→ **GIVEN TEXT**:
Parameters of H2OXGBoost¶

Affected Classes¶

ai.h2o.sparkling.ml.algos.H2OXGBoost
ai.h2o.sparkling.ml.algos.classification.H2OXGBoostClassifier
ai.h2o.sparkling.ml.algos.regression.H2OXGBoostRegressor

Parameters¶

Each parameter has also a corresponding getter and setter method. (E.g.: label -> getLabel() , setLabel(...) )

calibrationDataFrame

Calibration frame for Platt Scaling. To enable usage of the data frame, set the parameter calibrateModel to True.

Scala default value: null ; Python default value: None

ignoredCols

Names of columns to ignore for training.

Scala default value: null ; Python default value: None

Also available on the trained model.

monotoneConstraints

A key must correspond to a feature name and value could be 1 or -1

Scala default value: Map() ; Python default value: {}

Also available on the trained model.

backend

Backend. By default (auto), a GPU is used if available. Possible values are "auto", "gpu", "cpu".

Default value: "auto"

Also available on the trained model.

booster

Booster type. Possible values are "gbtree", "gblinear", "dart".

Default value: "gbtree"

Also available on the trained model.

→ **DATA EXCERPT**:
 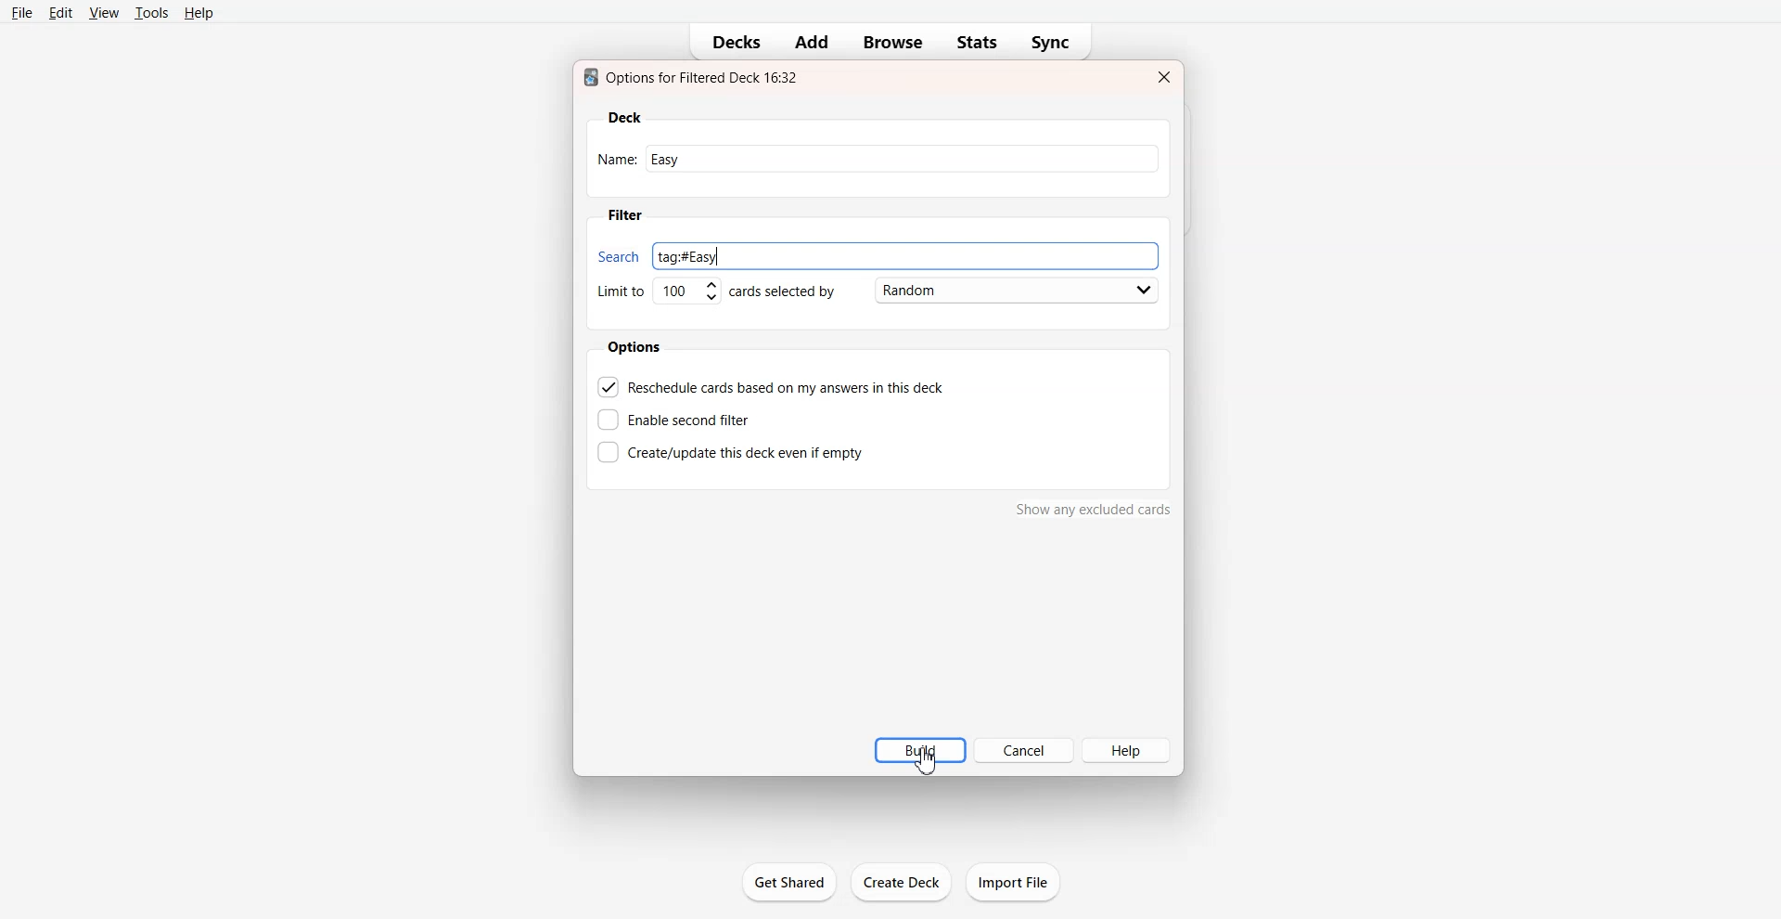 What do you see at coordinates (945, 289) in the screenshot?
I see `Card Selected by Random` at bounding box center [945, 289].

→ **WHAT IS NEEDED**: Rewrite the paragraph in the H2OXGBoost parameter page that begins "Backend. By default" as a brief list that keeps its main facts.

→ **COMPLETED TASK**:
- Parameter: backend
- Default ("auto"): uses a GPU if one is available
- Possible values: "auto", "gpu", "cpu"